Task requirements:
Answer these questions from the article on the Supreme Court ruling, one per line:
1. Who headed the two-judge bench?
2. How many pages long was the separate verdict by Justice Deepak Gupta?
3. Under which section of the POCSO Act is aggravated penetrative sexual assault punishable?

Given passage:
Sex with wife below the age of 18 is rape, says SC

Last updated on: October 12, 2017 00:43 IST

The apex court said the exception in the rape law was contrary to the philosophy of other statutes and violates the bodily integrity of a girl child.

Sexual intercourse with a girl below 18 years of age, even by the husband, would now amount to rape, the Supreme Court held on Wednesday in a historic verdict which criminalised sex with a wife who is not a major.

The apex court read down a provision in the Indian Penal Code of 1860 exempting males from being tried for rape if the wives were between the age of 15 and 18 years.

 

The top court also made clear that it had not 'dealt with the larger issue of marital rape (sexual intercourse with wife without her consent) of adult women' as it was not raised before it.

In an unprecedented decision, the top court amended the wordings of 'Exception 2 of Section 375 (definition rape) of the IPC, which would now read: 'Sexual intercourse or sexual acts by a man with his own wife, the wife not being under eighteen years of age, is not rape.'

Earlier, the provision stated that sexual intercourse by a man with his wife is not rape if she is not under 15 years of age.

The apex court also made it clear that this judgment will have a 'prospective effect'.

"The issue before us is limited but one of considerable public importance -- whether sexual intercourse between a man and his wife, being a girl between 15 and 18 years of age, is rape? Exception 2 to Section 375 of the IPC, 1860 answers this in the negative, but in our opinion sexual intercourse with a girl below 18 years of age is rape, regardless of whether she is married or not.

"The exception carved out in IPC creates an unnecessary and artificial distinction between a married girl child and an unmarried girl child and has no rational nexus with any unclear objective sought to be achieved," a two-judge bench headed by Justice M B Lokur said in a path-breaking judgment.

Justice Deepak Gupta, who wrote a separate 57-page-long verdict, concurred with the findings of Justice Lokur and said, "I am clearly of the opinion that Exception 2 to Section 375 IPC in so far as it relates to a girl child below 18 years is liable to be struck down...".

Justice Gupta said the provision was 'arbitrary, capricious, whimsical and violative of the rights of the girl child and not fair, just and reasonable and, therefore, violative of Article 14, 15 and 21 of the Constitution'.

The two separate but concurring verdicts, running into 127 pages, dealt with various aspects, such as the practice of child marriage, indifferent treatment meted out to married children, adverse effects of sexual intercourse, violation of their human rights, anomalies in laws and apathy of Parliament in preventing such a malice.

Both the judges were unanimous that there should be harmonious construction of all pro-child laws -- the Juvenile Justice Act, the Protection of Children from Sexual Offences Act (POCSO), the Prohibition of Child Marriage Act and the IPC to avoid any conflict among them while dealing with the issue of sexual intercourse involving a girl below the age of 18.

"There is an apparent conflict or incongruity between the provisions of the IPC and the POCSO Act. The rape of a married girl child (a girl child between 15 and 18 years of age) is not rape under the IPC and therefore not an offence in view of Exception 2 to Section 375 thereof, but it is an offence of aggravated penetrative sexual assault under Section 5(n) of the POCSO Act and punishable under Section 6 of that Act.

Record set:
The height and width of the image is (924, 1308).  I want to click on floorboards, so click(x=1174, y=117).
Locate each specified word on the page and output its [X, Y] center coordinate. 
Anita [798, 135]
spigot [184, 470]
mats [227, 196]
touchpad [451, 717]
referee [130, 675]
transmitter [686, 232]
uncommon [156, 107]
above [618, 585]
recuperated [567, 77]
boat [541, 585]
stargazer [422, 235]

* * *

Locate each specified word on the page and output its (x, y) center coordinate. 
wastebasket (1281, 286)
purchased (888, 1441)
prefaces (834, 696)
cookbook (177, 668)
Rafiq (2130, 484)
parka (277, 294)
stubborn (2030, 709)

Solution to this task:
1. Justice M B Lokur
2. 57 pages
3. Section 6